> **SOURCE DATA**:
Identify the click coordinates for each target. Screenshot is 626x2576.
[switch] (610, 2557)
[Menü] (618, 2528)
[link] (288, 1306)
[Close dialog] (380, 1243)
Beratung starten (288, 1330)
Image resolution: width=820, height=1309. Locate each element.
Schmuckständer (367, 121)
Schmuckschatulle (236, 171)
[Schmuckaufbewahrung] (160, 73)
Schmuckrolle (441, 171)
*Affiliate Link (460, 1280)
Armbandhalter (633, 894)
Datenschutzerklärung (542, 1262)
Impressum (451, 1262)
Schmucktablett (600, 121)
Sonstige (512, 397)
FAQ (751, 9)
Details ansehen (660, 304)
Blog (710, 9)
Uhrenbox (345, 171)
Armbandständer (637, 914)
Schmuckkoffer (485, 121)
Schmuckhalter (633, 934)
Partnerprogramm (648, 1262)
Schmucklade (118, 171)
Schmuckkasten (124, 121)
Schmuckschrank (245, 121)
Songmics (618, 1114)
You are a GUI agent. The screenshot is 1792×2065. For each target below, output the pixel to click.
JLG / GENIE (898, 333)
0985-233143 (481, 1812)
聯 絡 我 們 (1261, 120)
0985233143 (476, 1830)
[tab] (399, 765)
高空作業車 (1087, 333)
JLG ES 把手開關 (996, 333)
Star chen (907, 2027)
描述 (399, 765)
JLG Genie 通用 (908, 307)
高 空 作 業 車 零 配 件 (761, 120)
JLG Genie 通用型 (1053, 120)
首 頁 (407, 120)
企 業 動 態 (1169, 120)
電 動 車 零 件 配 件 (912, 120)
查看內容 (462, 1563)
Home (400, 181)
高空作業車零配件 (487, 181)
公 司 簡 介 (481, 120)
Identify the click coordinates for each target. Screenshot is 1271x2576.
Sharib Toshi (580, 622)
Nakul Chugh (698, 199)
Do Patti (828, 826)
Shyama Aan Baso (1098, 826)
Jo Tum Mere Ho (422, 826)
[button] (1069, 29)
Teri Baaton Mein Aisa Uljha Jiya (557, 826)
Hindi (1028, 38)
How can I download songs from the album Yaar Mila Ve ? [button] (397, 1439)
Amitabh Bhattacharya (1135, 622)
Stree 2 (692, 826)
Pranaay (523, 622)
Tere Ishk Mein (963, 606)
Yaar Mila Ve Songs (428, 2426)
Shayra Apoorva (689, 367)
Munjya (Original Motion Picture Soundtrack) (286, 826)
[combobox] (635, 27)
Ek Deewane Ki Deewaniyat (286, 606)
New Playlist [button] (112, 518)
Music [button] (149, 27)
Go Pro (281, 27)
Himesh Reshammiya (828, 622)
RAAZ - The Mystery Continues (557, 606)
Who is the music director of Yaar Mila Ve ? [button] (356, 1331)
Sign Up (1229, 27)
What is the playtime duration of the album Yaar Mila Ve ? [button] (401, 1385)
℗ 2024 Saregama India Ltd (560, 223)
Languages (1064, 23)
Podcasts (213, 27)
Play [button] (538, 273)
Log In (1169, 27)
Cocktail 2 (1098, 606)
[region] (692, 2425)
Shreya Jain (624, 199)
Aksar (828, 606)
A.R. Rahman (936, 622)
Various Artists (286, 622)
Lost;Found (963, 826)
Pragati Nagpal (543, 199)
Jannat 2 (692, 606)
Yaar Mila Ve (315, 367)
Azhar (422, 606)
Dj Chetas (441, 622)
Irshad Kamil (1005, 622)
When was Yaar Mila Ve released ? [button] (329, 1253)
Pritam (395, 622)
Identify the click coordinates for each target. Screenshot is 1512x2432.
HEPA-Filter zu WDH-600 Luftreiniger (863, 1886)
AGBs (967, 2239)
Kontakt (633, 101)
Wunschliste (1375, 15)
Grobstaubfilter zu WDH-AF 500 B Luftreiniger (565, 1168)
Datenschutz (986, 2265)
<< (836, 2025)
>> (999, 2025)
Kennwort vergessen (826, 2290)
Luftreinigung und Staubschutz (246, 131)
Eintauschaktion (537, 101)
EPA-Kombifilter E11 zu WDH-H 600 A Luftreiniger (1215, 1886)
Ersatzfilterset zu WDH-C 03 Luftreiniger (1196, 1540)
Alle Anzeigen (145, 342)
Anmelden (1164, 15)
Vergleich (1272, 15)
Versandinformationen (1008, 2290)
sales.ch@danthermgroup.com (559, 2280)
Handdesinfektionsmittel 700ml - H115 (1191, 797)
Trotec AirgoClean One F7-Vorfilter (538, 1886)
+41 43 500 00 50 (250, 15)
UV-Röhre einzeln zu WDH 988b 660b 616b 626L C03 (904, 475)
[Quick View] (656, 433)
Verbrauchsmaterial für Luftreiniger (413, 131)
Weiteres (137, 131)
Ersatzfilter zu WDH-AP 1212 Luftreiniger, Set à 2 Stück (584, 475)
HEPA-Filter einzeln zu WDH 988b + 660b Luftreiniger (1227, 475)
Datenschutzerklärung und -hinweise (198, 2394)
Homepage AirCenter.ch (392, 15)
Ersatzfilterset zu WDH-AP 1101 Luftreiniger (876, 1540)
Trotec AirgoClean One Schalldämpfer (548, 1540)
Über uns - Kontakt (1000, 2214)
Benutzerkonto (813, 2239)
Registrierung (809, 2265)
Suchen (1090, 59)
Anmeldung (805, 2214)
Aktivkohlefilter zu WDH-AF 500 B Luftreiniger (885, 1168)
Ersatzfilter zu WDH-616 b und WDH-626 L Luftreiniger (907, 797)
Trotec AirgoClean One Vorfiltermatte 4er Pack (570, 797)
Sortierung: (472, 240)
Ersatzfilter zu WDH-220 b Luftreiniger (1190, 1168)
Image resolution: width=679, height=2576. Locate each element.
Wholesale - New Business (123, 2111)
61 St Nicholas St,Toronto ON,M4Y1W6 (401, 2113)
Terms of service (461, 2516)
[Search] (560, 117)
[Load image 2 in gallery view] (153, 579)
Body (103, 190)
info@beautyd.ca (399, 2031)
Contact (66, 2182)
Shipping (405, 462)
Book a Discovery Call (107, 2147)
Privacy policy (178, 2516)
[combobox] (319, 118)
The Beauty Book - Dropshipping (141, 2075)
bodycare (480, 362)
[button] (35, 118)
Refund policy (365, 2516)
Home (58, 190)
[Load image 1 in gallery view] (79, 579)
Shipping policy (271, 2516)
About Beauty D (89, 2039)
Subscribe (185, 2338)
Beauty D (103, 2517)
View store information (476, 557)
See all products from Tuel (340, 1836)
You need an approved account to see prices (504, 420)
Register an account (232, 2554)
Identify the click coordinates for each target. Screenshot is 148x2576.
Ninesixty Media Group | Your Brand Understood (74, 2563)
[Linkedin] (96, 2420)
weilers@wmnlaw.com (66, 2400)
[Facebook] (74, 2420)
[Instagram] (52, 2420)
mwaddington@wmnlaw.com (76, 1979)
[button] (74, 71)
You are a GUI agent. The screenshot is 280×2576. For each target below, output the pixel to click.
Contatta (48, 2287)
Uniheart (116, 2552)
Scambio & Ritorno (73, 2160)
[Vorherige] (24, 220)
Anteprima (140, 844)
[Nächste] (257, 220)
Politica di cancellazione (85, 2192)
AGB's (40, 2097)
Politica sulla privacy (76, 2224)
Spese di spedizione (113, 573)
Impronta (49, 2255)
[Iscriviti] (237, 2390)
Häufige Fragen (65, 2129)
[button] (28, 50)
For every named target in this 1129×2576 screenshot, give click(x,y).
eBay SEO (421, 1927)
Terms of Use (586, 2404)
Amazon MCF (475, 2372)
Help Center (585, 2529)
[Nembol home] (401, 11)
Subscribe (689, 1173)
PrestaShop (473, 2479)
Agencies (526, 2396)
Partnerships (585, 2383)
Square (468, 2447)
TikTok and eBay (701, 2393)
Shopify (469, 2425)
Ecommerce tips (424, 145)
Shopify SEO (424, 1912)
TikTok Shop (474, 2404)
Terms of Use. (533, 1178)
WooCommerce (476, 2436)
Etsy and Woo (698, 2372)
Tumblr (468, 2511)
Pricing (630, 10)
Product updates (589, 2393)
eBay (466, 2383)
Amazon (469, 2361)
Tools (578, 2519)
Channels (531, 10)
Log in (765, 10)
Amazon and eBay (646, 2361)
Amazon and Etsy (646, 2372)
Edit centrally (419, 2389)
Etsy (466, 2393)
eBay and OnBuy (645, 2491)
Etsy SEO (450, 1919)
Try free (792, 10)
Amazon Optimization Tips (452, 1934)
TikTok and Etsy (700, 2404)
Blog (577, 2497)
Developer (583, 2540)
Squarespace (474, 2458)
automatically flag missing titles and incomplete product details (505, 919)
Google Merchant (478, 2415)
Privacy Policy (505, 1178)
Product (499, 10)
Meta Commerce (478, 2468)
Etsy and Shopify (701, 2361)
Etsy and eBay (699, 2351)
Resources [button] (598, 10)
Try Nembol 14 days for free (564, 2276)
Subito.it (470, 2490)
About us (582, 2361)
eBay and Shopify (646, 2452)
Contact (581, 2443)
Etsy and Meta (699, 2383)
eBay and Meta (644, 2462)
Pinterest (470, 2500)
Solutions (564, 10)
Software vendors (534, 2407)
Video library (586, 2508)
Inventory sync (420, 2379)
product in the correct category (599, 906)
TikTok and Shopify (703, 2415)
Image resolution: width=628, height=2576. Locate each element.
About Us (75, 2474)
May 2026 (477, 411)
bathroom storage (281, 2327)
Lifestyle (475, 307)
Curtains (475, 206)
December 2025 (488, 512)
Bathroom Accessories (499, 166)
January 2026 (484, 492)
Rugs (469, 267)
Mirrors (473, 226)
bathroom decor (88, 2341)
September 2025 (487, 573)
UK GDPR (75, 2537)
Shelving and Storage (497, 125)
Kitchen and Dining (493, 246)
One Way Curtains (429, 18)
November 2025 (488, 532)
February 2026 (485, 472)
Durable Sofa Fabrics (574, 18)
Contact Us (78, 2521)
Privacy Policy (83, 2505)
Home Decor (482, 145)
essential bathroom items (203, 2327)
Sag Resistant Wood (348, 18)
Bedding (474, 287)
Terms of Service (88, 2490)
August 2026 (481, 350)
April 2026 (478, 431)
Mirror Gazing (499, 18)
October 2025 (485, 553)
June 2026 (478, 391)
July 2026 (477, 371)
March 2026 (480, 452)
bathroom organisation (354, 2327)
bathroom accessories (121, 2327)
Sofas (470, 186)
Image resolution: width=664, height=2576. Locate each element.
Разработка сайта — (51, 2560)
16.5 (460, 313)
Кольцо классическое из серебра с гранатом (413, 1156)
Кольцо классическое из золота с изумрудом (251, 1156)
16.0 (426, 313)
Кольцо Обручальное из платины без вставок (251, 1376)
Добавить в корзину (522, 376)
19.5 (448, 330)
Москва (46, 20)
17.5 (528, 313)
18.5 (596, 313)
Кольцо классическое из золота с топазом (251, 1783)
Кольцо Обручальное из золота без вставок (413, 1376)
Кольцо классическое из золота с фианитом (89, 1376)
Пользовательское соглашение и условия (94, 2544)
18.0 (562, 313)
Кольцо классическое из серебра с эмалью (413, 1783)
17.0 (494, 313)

> **TASK TO CARRY OUT**: Print only the lines that run from the start of the listing to the line bearing "[tab] (399, 765)"; please keep the first line and that last one, exactly as they appear.

> **EXERCISE RESPONSE**:
Identify the click coordinates for each target. Screenshot is 626x2576.
[switch] (610, 2557)
[Menü] (618, 2528)
[link] (288, 1306)
[Close dialog] (380, 1243)
Beratung starten (288, 1330)
Image resolution: width=820, height=1309. Locate each element.
Schmuckständer (367, 121)
Schmuckschatulle (236, 171)
[Schmuckaufbewahrung] (160, 73)
Schmuckrolle (441, 171)
*Affiliate Link (460, 1280)
Armbandhalter (633, 894)
Datenschutzerklärung (542, 1262)
Impressum (451, 1262)
Schmucktablett (600, 121)
Sonstige (512, 397)
FAQ (751, 9)
Details ansehen (660, 304)
Blog (710, 9)
Uhrenbox (345, 171)
Armbandständer (637, 914)
Schmuckkoffer (485, 121)
Schmuckhalter (633, 934)
Partnerprogramm (648, 1262)
Schmucklade (118, 171)
Schmuckkasten (124, 121)
Schmuckschrank (245, 121)
Songmics (618, 1114)
You are a GUI agent. The screenshot is 1792×2065. For each target below, output the pixel to click.
JLG / GENIE (898, 333)
0985-233143 (481, 1812)
聯 絡 我 們 (1261, 120)
0985233143 (476, 1830)
[tab] (399, 765)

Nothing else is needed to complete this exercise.